Livestreaming “Diablo IV” we understand, but getting canned from your job?

A recent viral storm occurred when Brittany Pietsch, a former account exec at Cloudflare, recorded her firing, during which no one involved could explain how she failed to meet performance expectations.

While many viewers commended Pietsch for standing up for herself, Cloudflare CEO Matthew Prince defended the firing as one of ~40 across its sales team, despite admitting it was done poorly.

It’s not just Pietsch

According to Business Insider, it’s becoming more common for workers to hit record when being let go, especially when layoffs occur over Zoom or other online platforms.

  • Mickella Simone Miller shared the hours spent waiting for her layoff from a tech company, which included watching people go into meetings, then eerily disappear from Teams.
  • Another woman did hers in the style of a very depressing “get ready with me” video.


But why?

Well, we post everything now. This TikToker rates luxury bathrooms on how nice they are to poop in.

Insider posits that layoff videos destigmatize the process, and show young employees what to expect and what to do next.

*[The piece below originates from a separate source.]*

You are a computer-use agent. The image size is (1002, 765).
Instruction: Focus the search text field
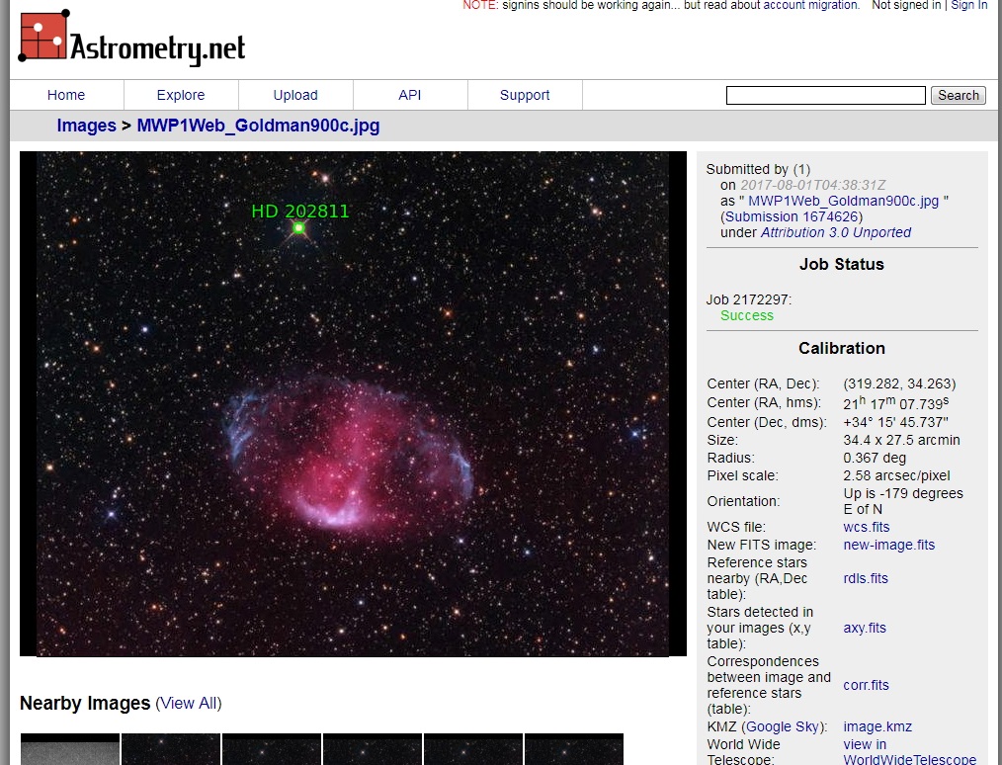pos(826,95)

There’s also been a heavy push since the pandemic for companies to take accountability for how they speak to and treat employees, with a glut of CEOs going viral for callous or out-of-touch remarks.

One might argue that future employers could be reluctant to hire someone who’d post a layoff video — but as Pietsch, whose LinkedIn is full of support, wrote:

“Any company that wouldn’t want to hire me because I shared a video of how a company fired me or because I asked questions as to why I was being let go is not a company I would ever want to work for anyway.”